Nata a Ginevra nel 1963, Sandrine Fabbri è giornalista, traduttrice e scrittrice. Ha lavorato come critica teatrale per il Journal de Genève poi come redattrice culturale per il Temps a Zurigo. Tra il 1991 e il 1995 ha realizzato diversi reportages sulla guerra in Croazia. È poi diventata indipendente in modo da potersi consacrare alla scrittura e alla traduzione (Lukas Bärfuss, Sibylle Berg). A partire dal 2004 ha vissuto a Parigi dove ha organizzato serate letterarie al Centro culturale svizzero e contemporaneamente incontri con autori germanofoni in Svizzera romanda. Attualmente vive a Ginevra dove insegna.
Bibliografia
traduzione di Daniela Almansi,
Rovereto,
Keller,
2016.
Una scatola di fotografie, il sapore di una pastina ai lamponi, una cartella clinica, qualche testimonianza strappata a fatica a un parentado riluttante.
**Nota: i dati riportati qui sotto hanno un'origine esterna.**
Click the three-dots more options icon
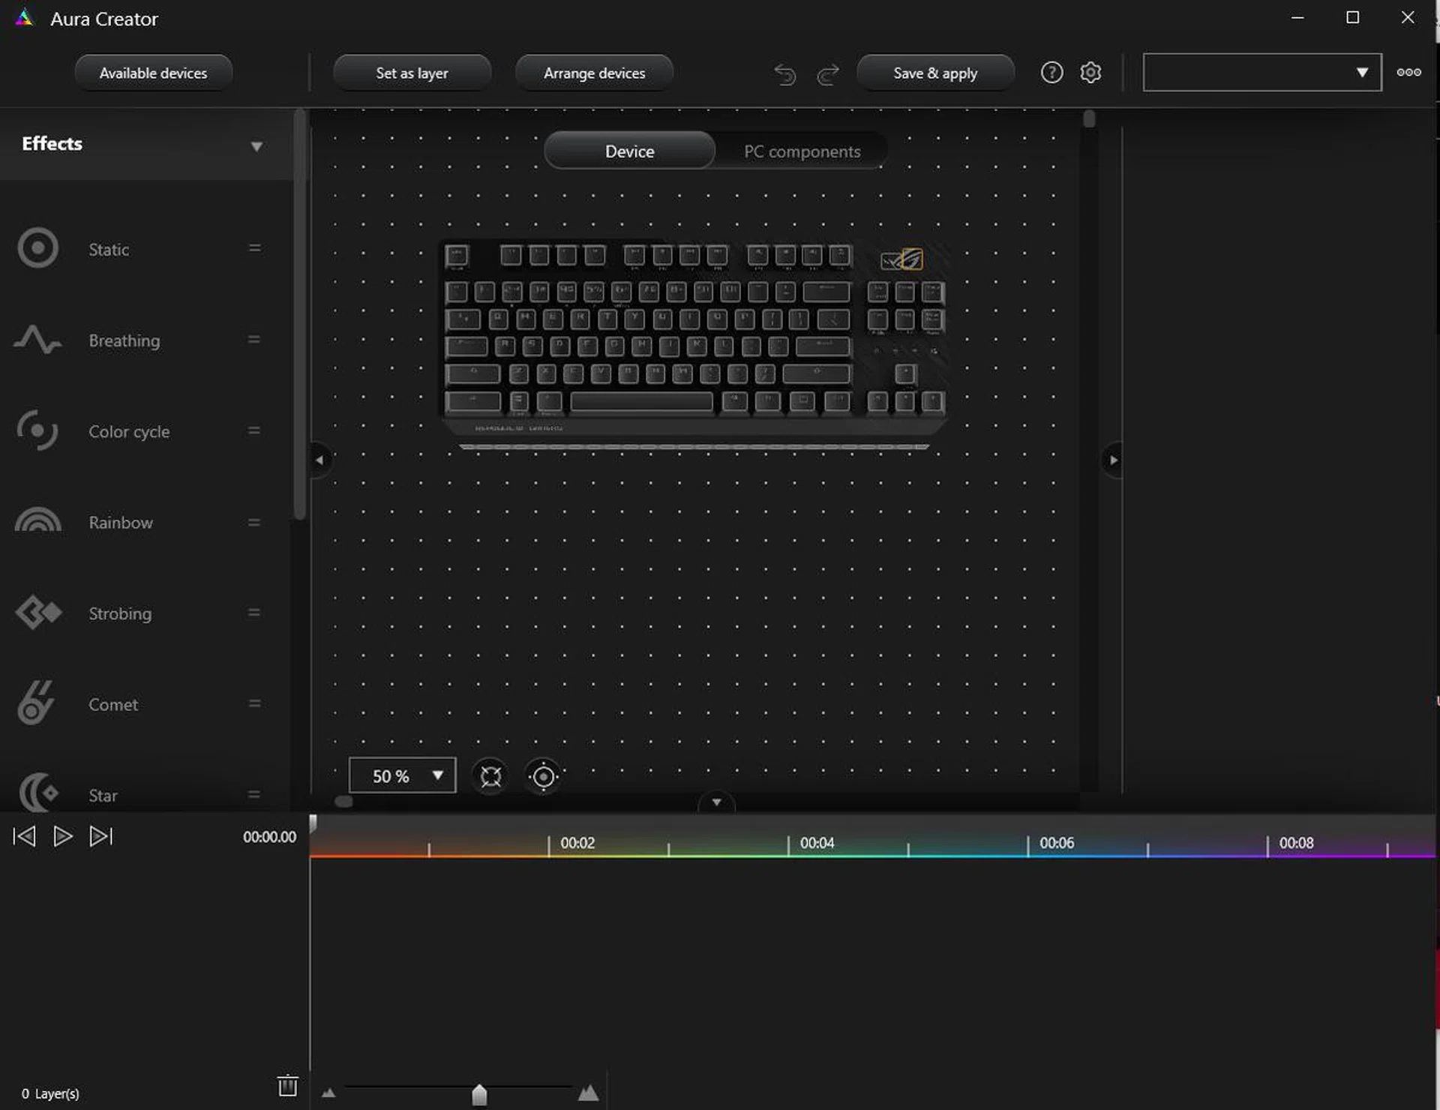Screen dimensions: 1440x1110 1409,73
Sulla base di pochi indizi sparpagliati la voce narrante di Domani è domenica tenta di ricostruire i frammenti di una storia di famiglia sbriciolata da anni di menzogne e silenzi e offre, al contempo, uno scorcio di storia europea quasi dimenticata: l’Istria italianizzata, il destino degli sloveni, la guerra dei Balcani.